Ambrose
Ambrose's Story
Being an older baby , Ambrose was a more difficult task from day one. He cried endlessly for the first 3 days, always trying to climb up and back to his mother. This is instinctive behaviourin the langur babies, as they are programmed to do this as they become mobile, as if they had fallen from a tree. For human carers it is difficult to deal with, as they accept no comfort or assurance from us during this ime.Having been with his mother for much longer there was no way he was ever going to accept milk from a bottle,and a human. Feeding was therefore very difficult as he had to be restrained, and drip fed. He would have still been totally reliant on his mother’s milk.
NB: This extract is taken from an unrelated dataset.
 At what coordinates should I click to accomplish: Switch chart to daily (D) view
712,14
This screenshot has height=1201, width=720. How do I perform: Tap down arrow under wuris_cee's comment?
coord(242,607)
This continued for some time, with no improvement in his acceptance of humans.Gradually he learned to take baby cereal from a finger, and the fights over milk could stop.Ambrose will always be more shy of human contact than the others, but he allows me to handle him, and carry him out to the pen, hand feed him and will even cuddle up on me for a sleep. He doesn’t suck his thumb of course, or have comforter, and the sight of the wild langurs outside still sends him looking for a proper mum. It was this behaviour that lost him a finger, when he called over a large wild male to the outside pen, who promptly bit a finger off his reaching out hand. Thankfully he now keeps a more safe distance from them.